> Given task
Return the boat-detection passage below word for word, in full.

After distinguishing between large and small boats, it is necessary to distinguish between small recreational boats for domestic use and fishing boats. The model used the detected deck colour of the small boat to distinguish between them. If the deck was predominantly white, it was assigned as a recreational boat, while any other mix of colour would be designated as a fishing boat. It is recognised that this is a broad and simplistic classification method, but it is an effective one to test the categorisation power of the model. Each of the detected boats (i.e., the objects within the four coordinate anchor box) were analysed whether the colour was white or mainly white to assign it to each category. As a final step, the model performed the category counting for each image, where a Python script was designed to count the small white boats.


Train custom data: weights, biases logging, local logging

As shown in Fig. 7, the average accuracy, precision and recall of the model all show a significant increase with the model training number when the intersection over union (IOU) 3 is between 50% and 95%. In particular, the precision of the model can eventually reach a level close to 96%. However, this does not necessarily mean that the model will also fit the satellite imagery of the Gulf of California. First, such high-accuracy results only tell us that the model can achieve a relatively high recognition accuracy, which gradually increases and reaches 96% after 300 training repetitions. In the case that the algorithm needs to be trained for this area, consideration must be given to purposefully selecting many small boats in or near the area as a data source for training the model.

Figure 7
Figure 7
Figure 7

Average model precision when IOU is larger than 0.50; average model precision when IOU is between 0.50 and 0.95; The model precision; The model recall rate.

To train models faster, the images’ resolution was reduced by about 70 times, resulting in images of 416 pixels × 416 pixels. The training could otherwise take two weeks if the images used had a resolution of 4800 pixels × 2908 pixels.

> Source data
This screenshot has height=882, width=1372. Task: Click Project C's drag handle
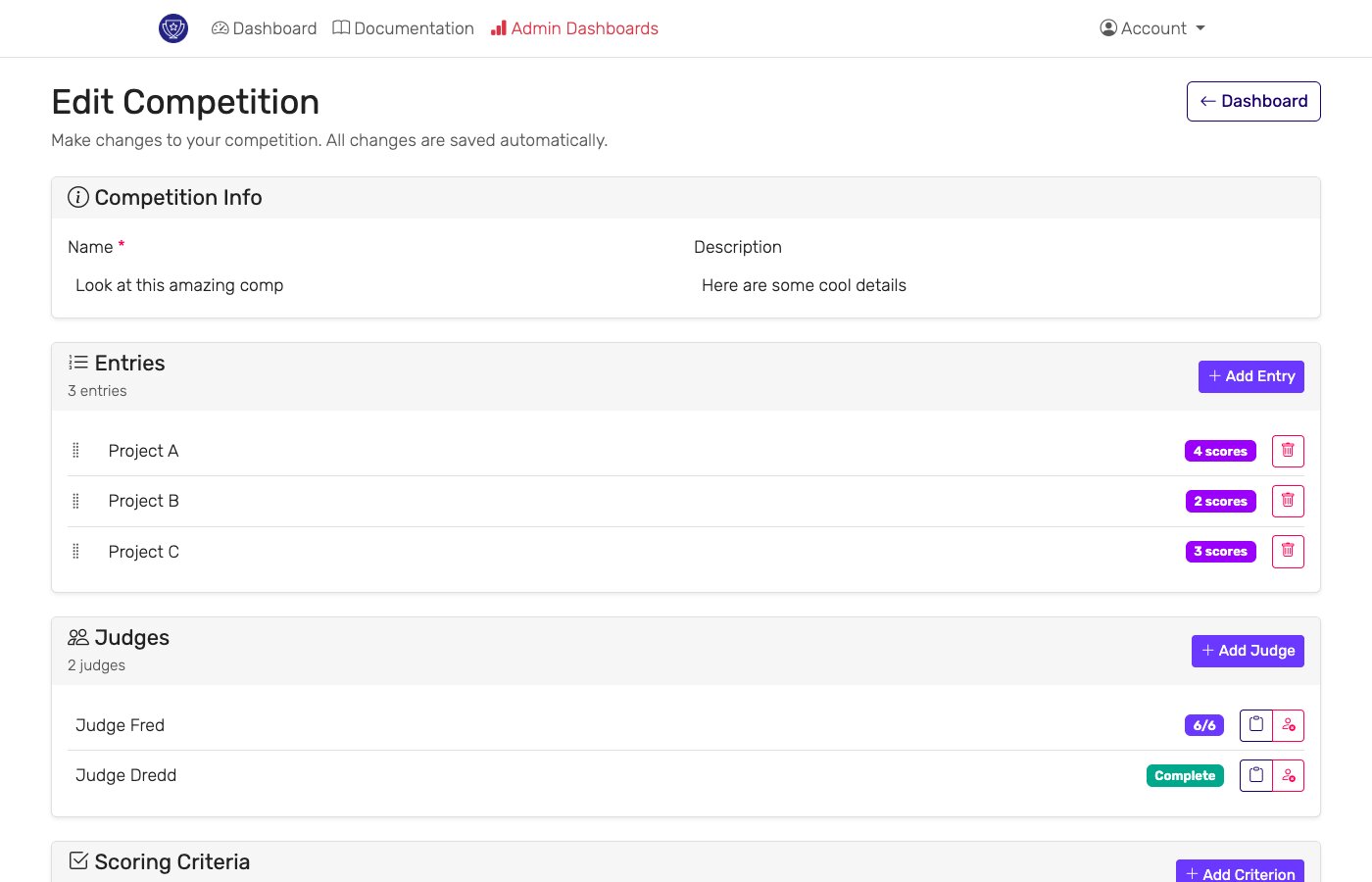(x=75, y=551)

> Reply to the exercise
After distinguishing between large and small boats, it is necessary to distinguish between small recreational boats for domestic use and fishing boats. The model used the detected deck colour of the small boat to distinguish between them. If the deck was predominantly white, it was assigned as a recreational boat, while any other mix of colour would be designated as a fishing boat. It is recognised that this is a broad and simplistic classification method, but it is an effective one to test the categorisation power of the model. Each of the detected boats (i.e., the objects within the four coordinate anchor box) were analysed whether the colour was white or mainly white to assign it to each category. As a final step, the model performed the category counting for each image, where a Python script was designed to count the small white boats.


Train custom data: weights, biases logging, local logging

As shown in Fig. 7, the average accuracy, precision and recall of the model all show a significant increase with the model training number when the intersection over union (IOU) 3 is between 50% and 95%. In particular, the precision of the model can eventually reach a level close to 96%. However, this does not necessarily mean that the model will also fit the satellite imagery of the Gulf of California. First, such high-accuracy results only tell us that the model can achieve a relatively high recognition accuracy, which gradually increases and reaches 96% after 300 training repetitions. In the case that the algorithm needs to be trained for this area, consideration must be given to purposefully selecting many small boats in or near the area as a data source for training the model.

Figure 7
Figure 7
Figure 7

Average model precision when IOU is larger than 0.50; average model precision when IOU is between 0.50 and 0.95; The model precision; The model recall rate.

To train models faster, the images’ resolution was reduced by about 70 times, resulting in images of 416 pixels × 416 pixels. The training could otherwise take two weeks if the images used had a resolution of 4800 pixels × 2908 pixels.